• What is needed: The line containing "686x483 pixels." and every line after it, through the end of the records below, are to be reproduced exactly, with the pictures left out.

• Records for this task:
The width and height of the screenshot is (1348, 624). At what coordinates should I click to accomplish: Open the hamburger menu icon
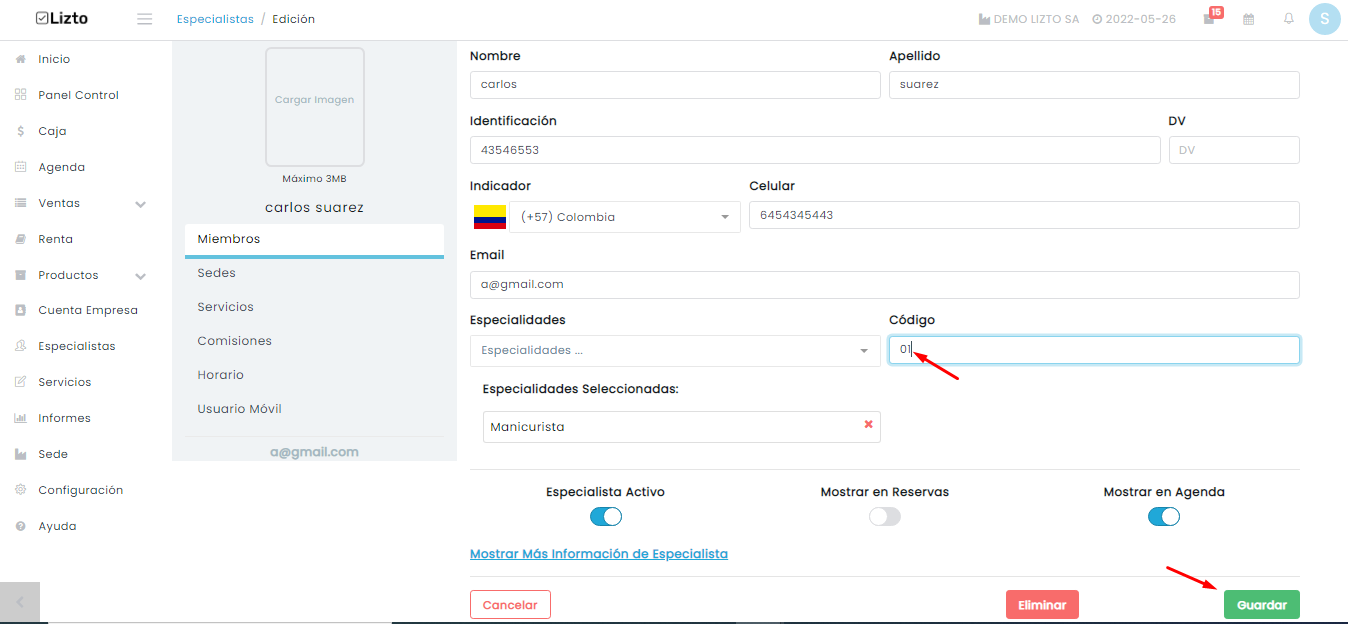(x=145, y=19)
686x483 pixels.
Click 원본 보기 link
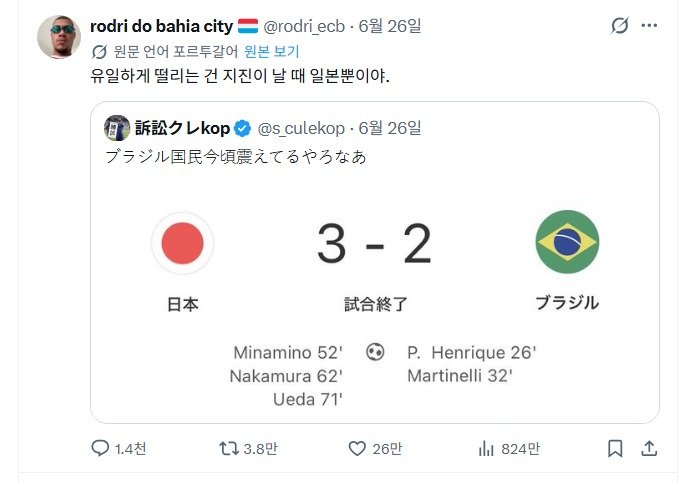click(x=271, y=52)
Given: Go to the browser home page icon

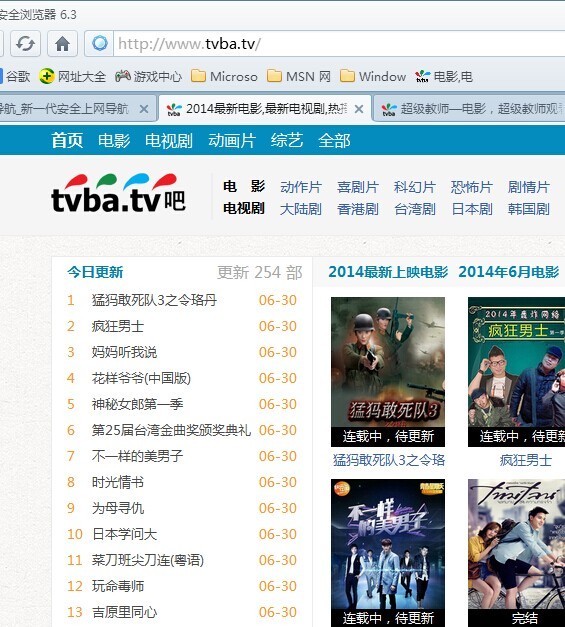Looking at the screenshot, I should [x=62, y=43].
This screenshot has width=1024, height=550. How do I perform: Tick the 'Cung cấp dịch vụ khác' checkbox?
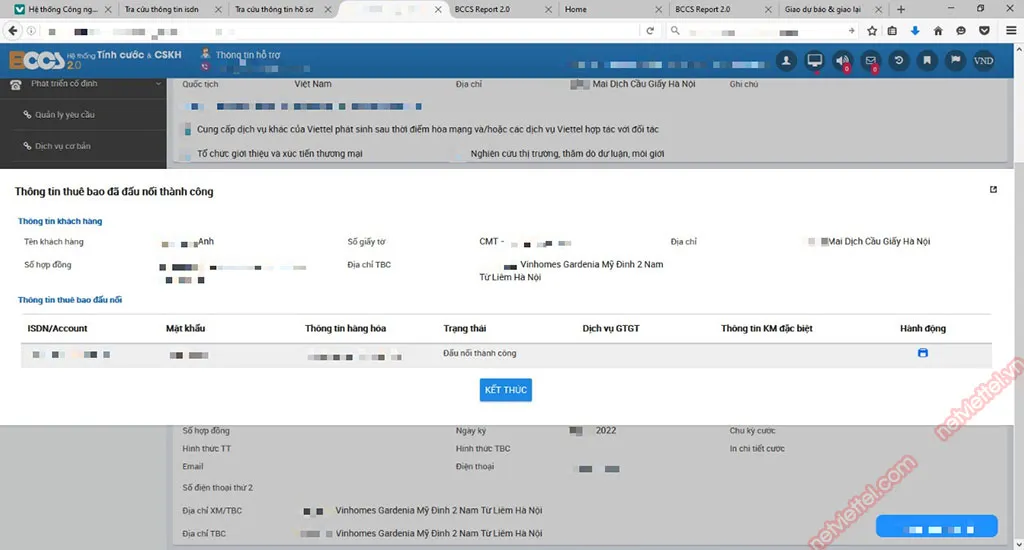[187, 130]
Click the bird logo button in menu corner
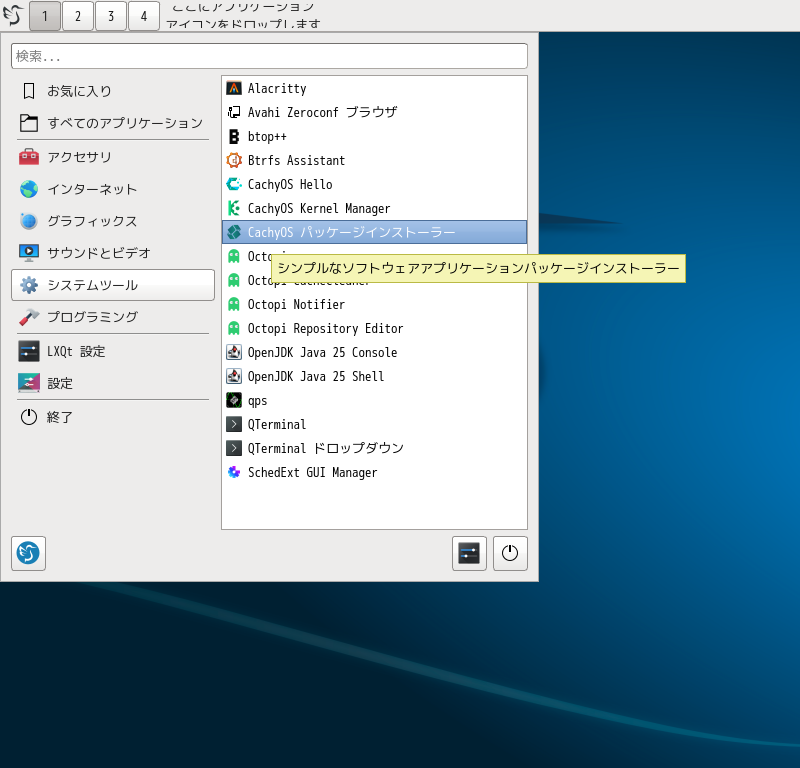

• Answer to this problem:
686x483 pixels.
Click 원본 보기 link
click(x=271, y=52)
Given: Go to the browser home page icon

Looking at the screenshot, I should [x=62, y=43].
This screenshot has width=1024, height=550. How do I perform: Tick the 'Cung cấp dịch vụ khác' checkbox?
[187, 130]
Click the bird logo button in menu corner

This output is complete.